SELECTED TEXT:
----------
Michelle Theriault Boots

On a recent morning, a mother in a white parka stopped to fill out a stack of paperwork in the office of North Star Elementary on Fireweed Lane.

Her fifth-grader was about to become the newest arrival at a school where students come and go like snow flurries.

Sheryl Morrison, the longtime North Star secretary, suggested the mother wait until Monday, after the Thanksgiving holiday weekend, to bring the boy for his first day.

She explained that North Star offers free breakfast and lunch to all students. The boy could come to an open gym and play basketball before school. It might help him make friends.

The mother said she'd take time from her job at a hair salon to drive him to school herself on Monday. She had moved into an apartment nearby and the boy's old school was just too far away.

"It would be nice to meet the teacher," she said. "He's an awesome kid. I'm sure all parents say that, but he is."

The constant churn of children from school to school is one of the Anchorage School District's most pervasive problems; District-wide, one in every four students won't finish the school year at the same place he started.
----------
DATASET EXCERPTS:

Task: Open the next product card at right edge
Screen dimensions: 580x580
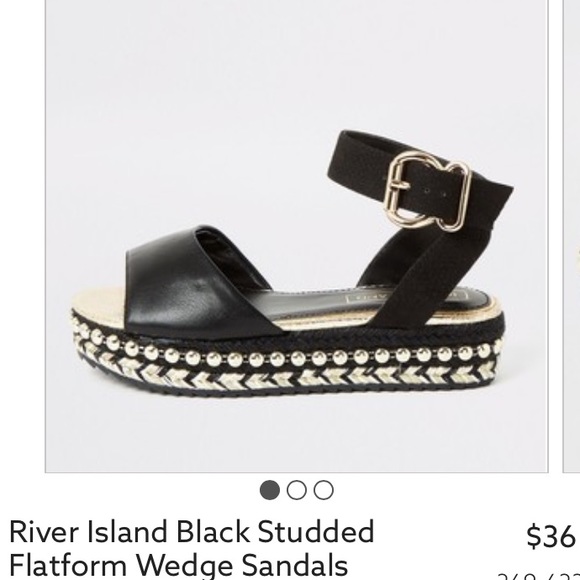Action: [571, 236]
----------
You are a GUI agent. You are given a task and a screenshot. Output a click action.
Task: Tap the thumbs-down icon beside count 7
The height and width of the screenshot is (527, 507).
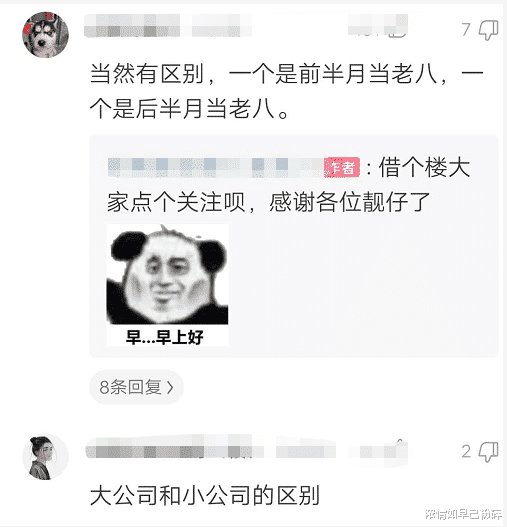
----------
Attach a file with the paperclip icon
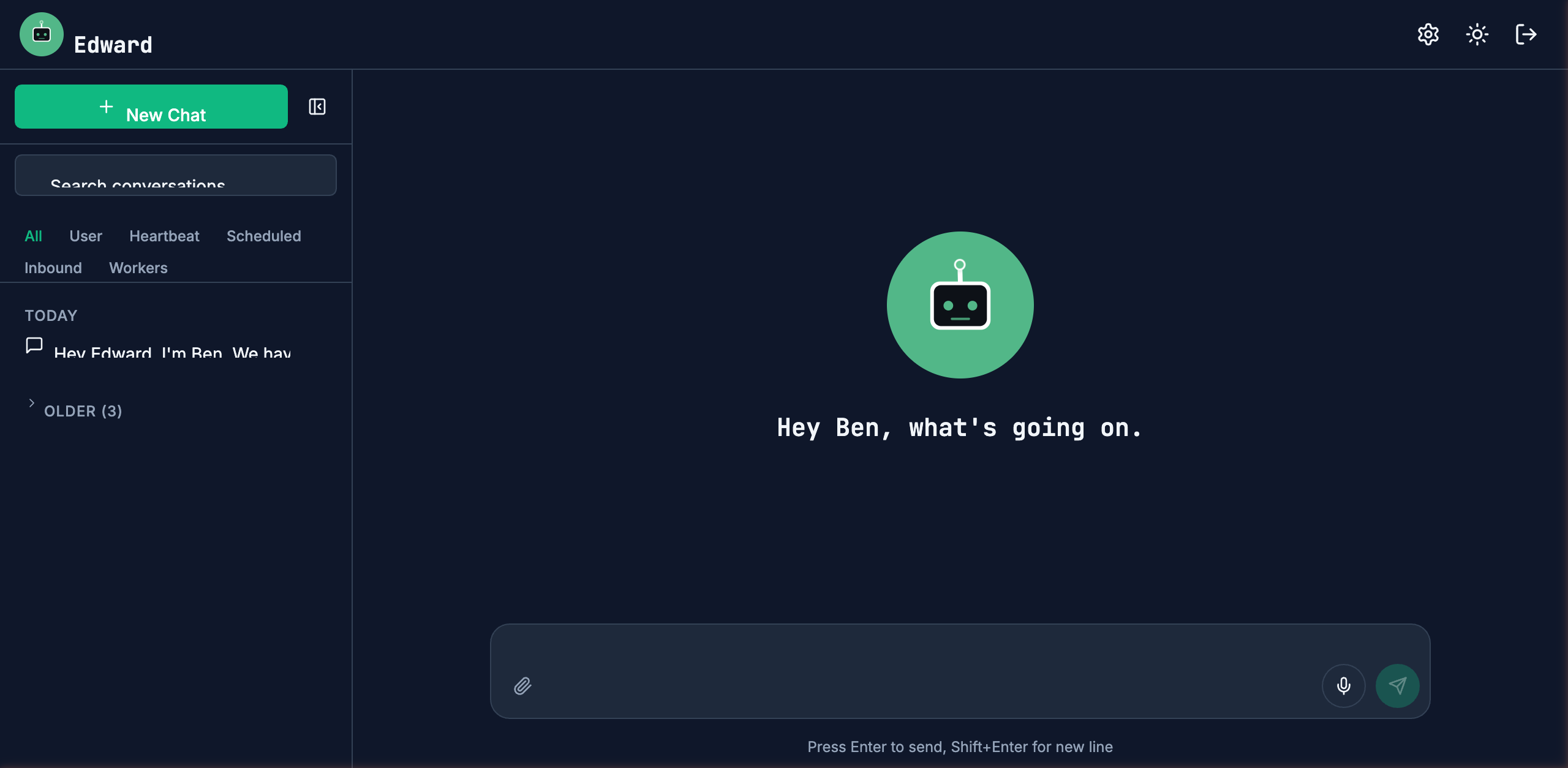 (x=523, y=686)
----------
EXERCISE SET:
**1.** In the article about North Star Elementary, what share of Anchorage School District students won't finish the school year at the school where they started?
**2.** Extend the article on student turnover at North Star Elementary, picking up right after its final sentence.

EXERCISE RESPONSES:
**1.** One in every four students.

**2.**
At North Star and a handful of other schools where most students live in poverty, the proportion is closer to 50 percent.

"It affects everything," said Daniel Barker, the principal of Fairview Elementary, where the last published transiency rate topped 30 percent.

The children switching schools likely aren't homeless.

That's because those identified as homeless by the school district, meaning they are living doubled-up with family or friends, in shelters, motels or vehicles, can get free transportation to get to their home school, wherever they move. Sometimes that means a gas card for a parent, an AnchorRIDES van or even a taxi. The district pays about $500,000 a year from its general fund for transportation, said ASD spokeswoman Heidi Embley. Federal funding covers the rest.

Last year about 2,270 Anchorage students were homeless. Every single elementary school had at least one homeless student in the 2012-2013 school year.

About 50 percent of those were living doubled-up with other families. Some 826 were in shelters and 354 were living in motels. About 40 were living in vehicles.

The district goes to great lengths to keep homeless kids from changing schools because a stable school environment is their best chance to transcend a chaotic home life.

"Research has shown when a student moves schools it takes them four to six months to get back to where they were," said David Mayo-Kiley, the head of the district's Child In Transition program.

Federal law also guarantees homeless children consistent education, Mayo-Kiley said.

But the much larger group is made up of children who aren't technically homeless but who, for a variety of reasons, migrate from apartment to apartment and school to school.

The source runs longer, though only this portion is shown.